** SOURCE PASSAGE **
MLB suspends Astros’ Bryan Abreu 2 games for ‘intentionally throwing’ at Rangers’ Adolis García

Major League Baseball suspended Houston Astros reliever Bryan Abreu for two games for “intentionally throwing” at Texas Rangers outfielder Adolis García during Friday’s Game 5 win over Texas, the league announced Saturday. Here’s what you need to know:

  • The suspension is effective immediately, but Abreu can appeal it.
  • Abreu hit García with a pitch in the bottom of the eighth inning with the Rangers leading 4-2, igniting a benches-clearing scuffle.
  • Following discussion among the umpires, Abreu, García and Houston manager Dusty Baker were ejected.
  • The Astros lead the Rangers 3-2 in the American League Championship Series and face each other next on Sunday in Game 6.

What else to know

Every Astro asked about the incident after Friday’s game — including Abreu himself — claimed the pitch toward García was not intentional. The six umpires working the game disagreed. MLB cited the umpires’ determination in the news release announcing Abreu’s suspension along with “the dangerous nature of the pitch and its potential impact on player safety.”

** EXERCISE BRIEF **
Quote the article on Bryan Abreu's suspension in full, word for word. The items that come after the text play no part in the work.

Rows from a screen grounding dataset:
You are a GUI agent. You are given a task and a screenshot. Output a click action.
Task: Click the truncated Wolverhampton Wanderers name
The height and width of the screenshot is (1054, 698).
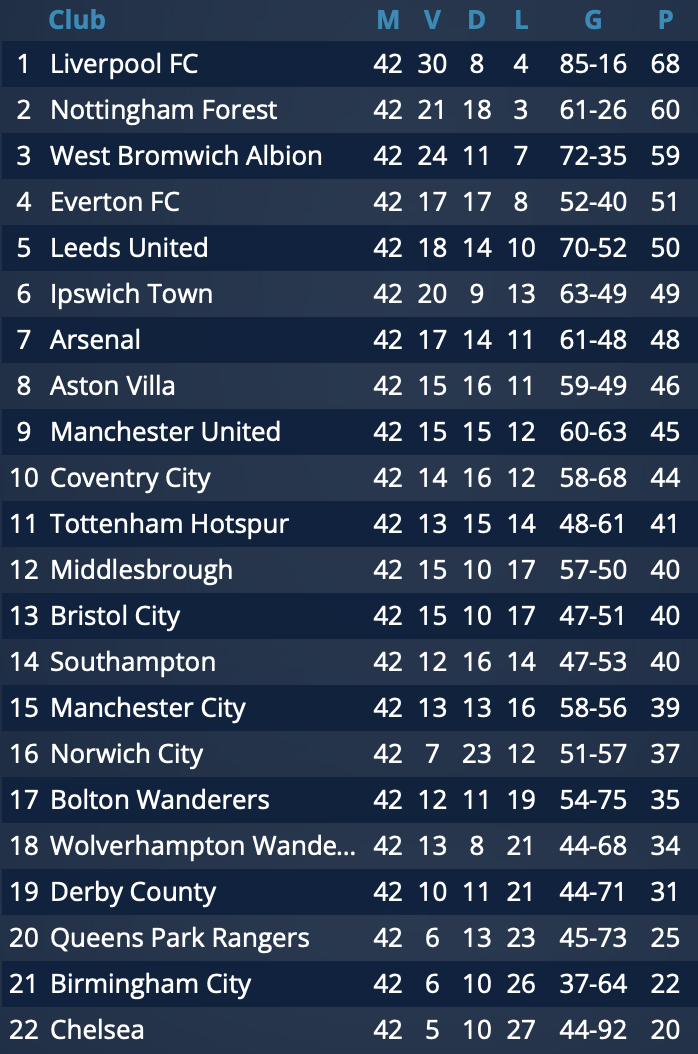pyautogui.click(x=203, y=846)
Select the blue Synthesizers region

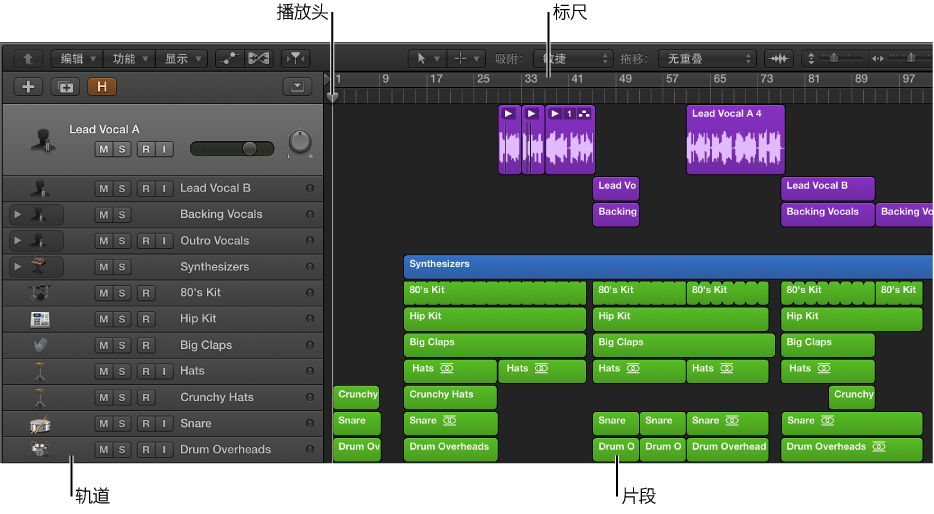(660, 266)
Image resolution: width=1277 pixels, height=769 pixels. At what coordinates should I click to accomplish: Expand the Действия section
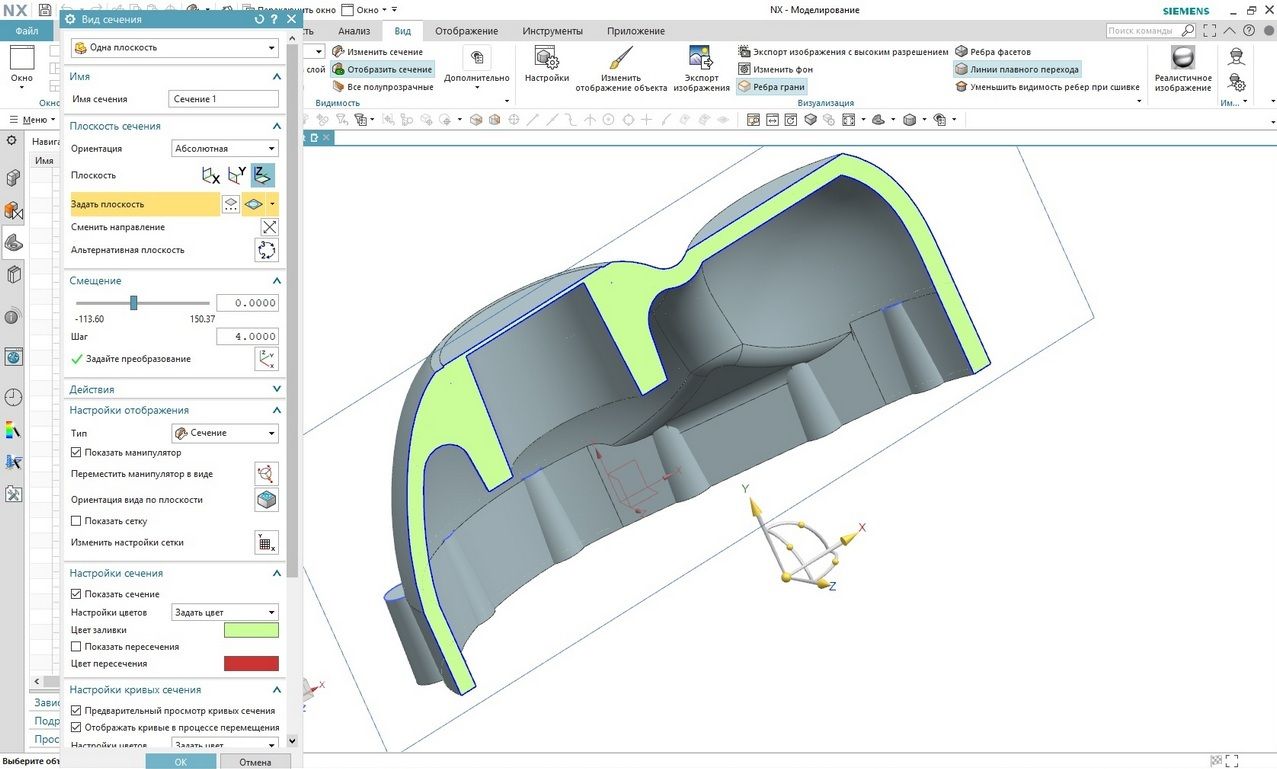pos(175,389)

** RESULT OF THE EXERCISE **
MLB suspends Astros’ Bryan Abreu 2 games for ‘intentionally throwing’ at Rangers’ Adolis García

Major League Baseball suspended Houston Astros reliever Bryan Abreu for two games for “intentionally throwing” at Texas Rangers outfielder Adolis García during Friday’s Game 5 win over Texas, the league announced Saturday. Here’s what you need to know:

  • The suspension is effective immediately, but Abreu can appeal it.
  • Abreu hit García with a pitch in the bottom of the eighth inning with the Rangers leading 4-2, igniting a benches-clearing scuffle.
  • Following discussion among the umpires, Abreu, García and Houston manager Dusty Baker were ejected.
  • The Astros lead the Rangers 3-2 in the American League Championship Series and face each other next on Sunday in Game 6.

What else to know

Every Astro asked about the incident after Friday’s game — including Abreu himself — claimed the pitch toward García was not intentional. The six umpires working the game disagreed. MLB cited the umpires’ determination in the news release announcing Abreu’s suspension along with “the dangerous nature of the pitch and its potential impact on player safety.”